Тотчас перед Олей на столе появились тарелка, вилка и нож и за спиной участливый голос пропел:
— Садитесь, пожалуйста…
Оля, не способная осмыслить происходящего, опустилась на табуретку и увидела перед собой накрытый стол: лоснящиеся крупные помидоры, стрелки лука с белыми головками, рассыпчатый картофель, розовые ломтики соленой рыбы и среди всего этого великолепия — бутылка «гурджаани». Не спрашивая разрешения Оли, Александр Петрович налил ей вина в стакан, и в это мгновение она почему-то отчетливо вспомнила, как выезжала с ним впервые на рыбалку в компании его министерских друзей на озеро Селигер, как они долго в ночи плыли моторками к острову, а потом в теплом тумане рыбачили, а как рассвело, ели у костра горячую уху, и Александр Петрович стоял на коленях перед миской, чумазый от золы, пил водку из жестяной кружки, хлебал уху, яростно чавкая; Оля прежде терпеть не могла, когда люди чавкали, но ей нравилось, как делал это Александр Петрович, — вот какое воспоминание воскресила память там, за кухонным столом, потом оно прочно слилось с этим осенним днем, много раз за последние пять лет снова возникало в Оле, но чумазое лицо Александра Петровича виделось теперь за горкой аккуратно сложенных помидоров, на фоне солнечного окна с чистенькой занавеской…
Он налил вина Кате, потом себе и, поставив бутылку, сказал Оле:
— Положи себе что хочешь и давайте выпьем…
Тут и случилось с ней то, чего она от себя никак не ожидала, — она смертельно захотела есть, другого слова и не подберешь, потому что ощутила: если сейчас же не съест чего-нибудь, то тут же и умрет. Она не завтракала сегодня, да и вчера почти ничего не ела, за заботами своими забыв о еде, и теперь жадно, так что от нетерпения задрожали кончики пальцев, потянулась к рыбе и картошке.
Это потом она вспоминала свои действия со стыдом, всячески казня себя за них, а тогда испытала истинное наслаждение от еды, чувствуя блаженство от вкуса рыбы, картошки, хруста лука на зубах. Так она ела некоторое время молча, пока не почувствовала на себе взгляд Кати. Та сидела справа от Оли, и когда Оля вскинула голову, то и увидела увеличенные стеклами очков узкие глаза, в которых стояла неприкрытая жалость, — так сострадают больному или обиженному ребенку, сострадают со стороны, и стоило Оле перехватить этот взгляд, как она словно бы переместилась из одного мира, ирреального, который чудом сумел создать Александр Петрович, в жесткую и беспощадную действительность. Кусок застрял у Оли в горле, она с трудом проглотила его и, зло глядя в увеличенные стеклами глаза, сказала:
— Ты зачем это сделала? Зачем увела его от меня?..

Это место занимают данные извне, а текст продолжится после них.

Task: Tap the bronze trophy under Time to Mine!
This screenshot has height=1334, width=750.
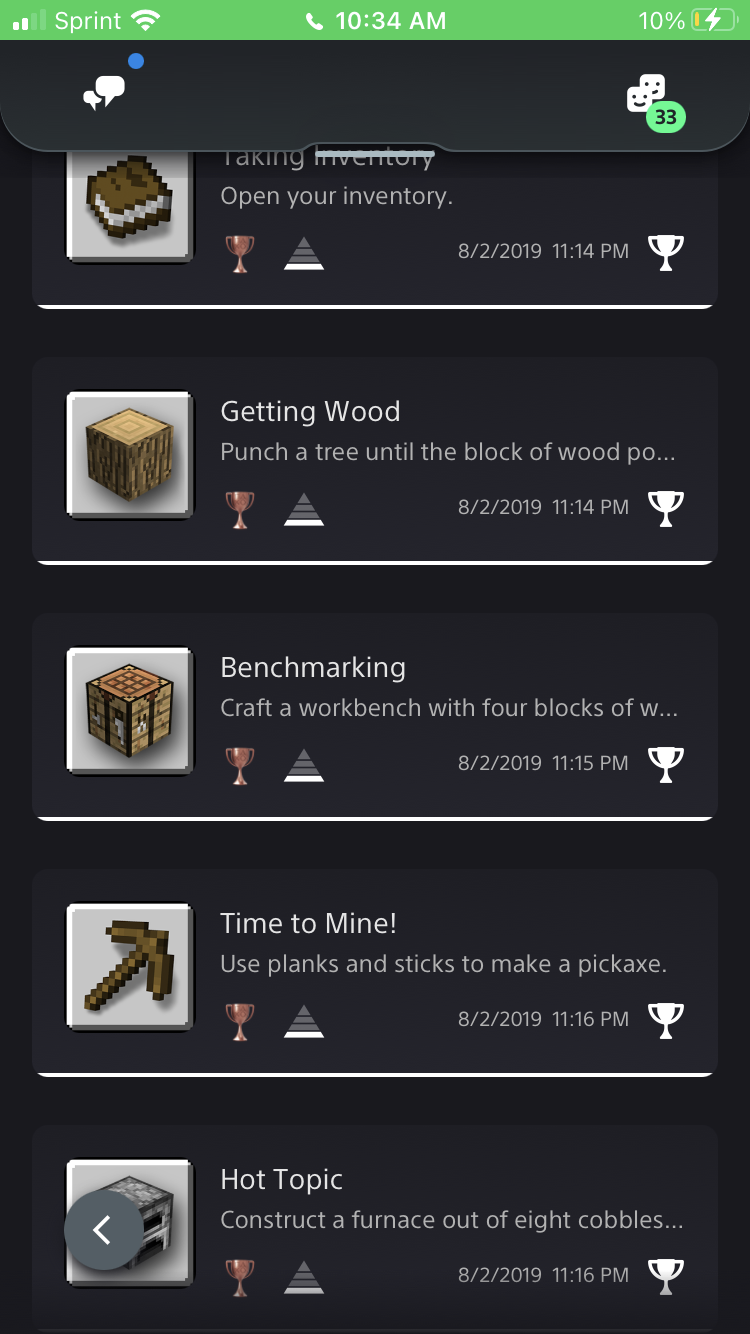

Катя молчала, сострадание не исчезло из ее взгляда, оно будто застыло в темных зрачках; и, более не владея собой, Оля влепила в этот взгляд никогда прежде не произносимое ею слово:
— Стерва!
Влепила с удовольствием и увидела со злой радостью, как слово это попало в цель.
— Ого! — воскликнул по ту сторону стола Александр Петрович и выпрямился. — Ты для этого пришла сюда?

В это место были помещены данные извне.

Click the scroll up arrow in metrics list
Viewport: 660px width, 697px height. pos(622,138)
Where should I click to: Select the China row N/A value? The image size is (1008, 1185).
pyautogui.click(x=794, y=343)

Но Оля уж ничего больше не могла вынести и, вскочив, кинулась к двери…
Только когда она шла по-воскресному тихим двором, с тусклым блеском осенних деревьев и увядших трав, мимо старенькой, без купола церквушки, ощутила в себе пустоту, словно освободилась от тяжкого бремени, правда, пустота эта была неуютна, даже мрачна, и в ней ничего не существовало, кроме полного бессилия, и, может быть, поэтому Оля не могла даже плакать. Позднее она по-разному оценивала тот день: и сожалела о сделанном, и презирала себя, а порой торжествовала: «Так и надо было, а как же иначе!» — и стыдилась, но главное произошло: с того самого дня в ней зародилась злая обида на Александра Петровича, до этого ее не существовало, было другое — беспросветная тоска, горечь утраты, но только не обида, а теперь она возникла, и Оля со странным наслаждением пестовала ее в себе, вызывая этим самым отвращение к Александру Петровичу. Лента словно разматывалась в обратную сторону: Оля копалась в прошлом, стараясь как можно больше найти неприятного в Александре Петровиче. Все то, что прежде ей нравилось в нем: бурные переходы из одного состояния в другое, когда он мог внезапно из задумчивости впасть в бесшабашное веселье, а посреди веселья вспылить и начать сводить с кем-то счеты, — все это сейчас выглядело в глазах Оли вздорным, и она осуждала Александра Петровича за его нрав. Она припомнила, что он бывал непомерно щедр в крупных расходах, но вдруг мелочился, расплачиваясь в такси или столовой, требуя сдачи копейка в копейку, — и за это презирала его. Даже то, что он оставил ее в большой трехкомнатной квартире, перегруженной вещами, часть из которых она прежде и не видела никогда, тоже вписала ему в строку, как попытку унизить ее подачками. Оля так тщательно взращивала в себе обиду, что даже появление Бориса не сумело избавить ее от этой обиды…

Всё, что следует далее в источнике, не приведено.